Erica Sonnenburg, the paper’s lead author and a senior research scientist at Stanford, explained that if a mouse did not have a lot of one type of bacteria in its gut when it had pups, those bacteria had less of a chance of being passed on. That process happened anew with each generation.

And when the offspring mice were eventually given high-fiber diets, the diversity of their gut bacteria recovered less and less with each generation. By the fourth generation, some of the species of bacteria from the first generation of mice had gone extinct in this family line.

“Those microbes aren’t there to rebound,” Sonnenburg said.

Mouse Biome Study
Mice who had a low-fiber diet had a less diverse microbiome, which affected the diversity of their offspring’s gut bacteria, a new study found. Nature

What did help rejuvenate the bacteria in fourth generation: fecal transplants. The researchers transferred fecal matter from control mice into the study group, and found that that, combined with a high-fiber diet, restored full diversity in their gut bacteria.

Because the study was in mice, it means the same findings might not be occurring in people.
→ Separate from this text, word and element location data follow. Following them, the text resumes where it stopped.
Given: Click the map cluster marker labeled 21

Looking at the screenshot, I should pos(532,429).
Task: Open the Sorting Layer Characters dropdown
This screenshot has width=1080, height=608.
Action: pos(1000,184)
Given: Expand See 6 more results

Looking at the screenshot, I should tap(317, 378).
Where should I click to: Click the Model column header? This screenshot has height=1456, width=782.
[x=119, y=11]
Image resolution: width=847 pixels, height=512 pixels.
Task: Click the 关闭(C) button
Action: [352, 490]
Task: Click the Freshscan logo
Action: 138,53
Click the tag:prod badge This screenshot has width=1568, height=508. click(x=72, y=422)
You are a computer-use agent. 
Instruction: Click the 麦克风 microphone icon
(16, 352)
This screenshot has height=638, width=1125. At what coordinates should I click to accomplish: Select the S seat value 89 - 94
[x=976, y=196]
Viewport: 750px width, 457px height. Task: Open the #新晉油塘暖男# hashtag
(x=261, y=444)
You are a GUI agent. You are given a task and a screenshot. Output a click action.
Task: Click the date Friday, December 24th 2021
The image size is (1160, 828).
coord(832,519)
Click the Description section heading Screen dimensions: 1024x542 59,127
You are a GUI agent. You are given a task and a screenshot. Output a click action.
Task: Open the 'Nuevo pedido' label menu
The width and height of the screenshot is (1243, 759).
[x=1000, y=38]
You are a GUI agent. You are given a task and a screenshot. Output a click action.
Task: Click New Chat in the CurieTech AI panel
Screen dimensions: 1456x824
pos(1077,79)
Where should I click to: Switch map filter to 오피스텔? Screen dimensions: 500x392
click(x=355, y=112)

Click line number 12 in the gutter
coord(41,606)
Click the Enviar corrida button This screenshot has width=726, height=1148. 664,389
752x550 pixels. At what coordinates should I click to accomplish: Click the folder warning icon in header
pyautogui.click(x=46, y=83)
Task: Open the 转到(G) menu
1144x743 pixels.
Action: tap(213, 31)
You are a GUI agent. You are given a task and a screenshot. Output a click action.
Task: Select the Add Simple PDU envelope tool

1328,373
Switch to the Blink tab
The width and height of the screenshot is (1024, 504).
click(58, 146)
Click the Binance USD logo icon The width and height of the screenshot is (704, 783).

But researchers said at the least the study provided yet another reason people should be incorporating fiber into their diets.

“Everybody accepts that we pass on our human genes to our children, but what we really need to think about and consider is our children inherit a microbial set of genes from us,” Sonnenburg said.

Kelly Swanson, who has studied how fiber supports the gut microbiome, said the new paper dovetails with the recently updated nutritional guidelines that continue to recommend eating a variety of fruits and vegetables and whole grains — all fiber-rich foods.

“To me it adds another reason to eat your fiber,” said Swanson, a professor of animal and nutritional sciences at the University of Illinois at Urbana-Champaign. He added that a fiber-rich diet was all the more important if it is indeed true that microbial diversity is so difficult to repopulate once gone.

In a commentary also published in Nature on Wednesday, University of Michigan microbiologist Eric Martens wrote that scientists are getting a clearer picture of how diet shapes gut bacteria, and the role those “microbial partners” play in digesting complex carbohydrates.

“It remains to be determined whether some of this functionality has already been lost in some people and, if so, to what extent,” Martens wrote.

But, he added, “You just might consider choosing a salad at lunch today or an extra serving of beans at dinner. Future generations may thank you, too.”